Using the word "cell" as the filter, copy each matching line from the records.

RECORDS PROVIDED:

:::::

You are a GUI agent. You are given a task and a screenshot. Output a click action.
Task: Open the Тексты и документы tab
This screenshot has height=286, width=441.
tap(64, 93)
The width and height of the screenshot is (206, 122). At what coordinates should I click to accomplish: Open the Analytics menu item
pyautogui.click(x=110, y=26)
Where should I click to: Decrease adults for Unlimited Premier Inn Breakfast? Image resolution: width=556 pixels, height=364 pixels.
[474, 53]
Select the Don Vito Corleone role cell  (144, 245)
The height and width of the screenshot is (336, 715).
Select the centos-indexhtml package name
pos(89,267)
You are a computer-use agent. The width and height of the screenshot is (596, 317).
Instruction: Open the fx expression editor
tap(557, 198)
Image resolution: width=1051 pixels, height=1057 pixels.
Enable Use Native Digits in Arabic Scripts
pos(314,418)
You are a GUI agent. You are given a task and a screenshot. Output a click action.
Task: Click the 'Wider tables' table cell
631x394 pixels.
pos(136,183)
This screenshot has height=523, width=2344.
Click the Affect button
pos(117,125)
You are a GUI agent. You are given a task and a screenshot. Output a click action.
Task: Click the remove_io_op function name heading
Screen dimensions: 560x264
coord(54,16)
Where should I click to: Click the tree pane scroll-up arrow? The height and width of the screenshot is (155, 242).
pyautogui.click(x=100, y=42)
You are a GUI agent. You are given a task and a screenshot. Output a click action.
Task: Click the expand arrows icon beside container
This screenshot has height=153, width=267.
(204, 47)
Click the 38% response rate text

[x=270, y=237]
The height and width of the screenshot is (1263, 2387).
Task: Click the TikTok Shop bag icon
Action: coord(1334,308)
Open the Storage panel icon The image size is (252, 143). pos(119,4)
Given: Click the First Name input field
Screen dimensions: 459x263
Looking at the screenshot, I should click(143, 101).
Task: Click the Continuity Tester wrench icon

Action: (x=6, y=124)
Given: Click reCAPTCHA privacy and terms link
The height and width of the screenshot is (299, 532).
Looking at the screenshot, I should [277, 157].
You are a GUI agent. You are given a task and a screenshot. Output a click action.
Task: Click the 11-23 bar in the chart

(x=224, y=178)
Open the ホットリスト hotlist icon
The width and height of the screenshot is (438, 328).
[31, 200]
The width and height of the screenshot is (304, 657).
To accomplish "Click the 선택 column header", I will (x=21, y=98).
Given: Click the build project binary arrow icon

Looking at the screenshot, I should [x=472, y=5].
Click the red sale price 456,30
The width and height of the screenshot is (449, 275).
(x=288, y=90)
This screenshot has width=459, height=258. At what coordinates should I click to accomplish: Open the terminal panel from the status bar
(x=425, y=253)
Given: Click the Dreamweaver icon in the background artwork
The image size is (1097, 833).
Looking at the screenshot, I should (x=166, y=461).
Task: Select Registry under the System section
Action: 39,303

:::::

ANSWER SPACE:
Select the Don Vito Corleone role cell  (144, 245)
Task: Click the 'Wider tables' table cell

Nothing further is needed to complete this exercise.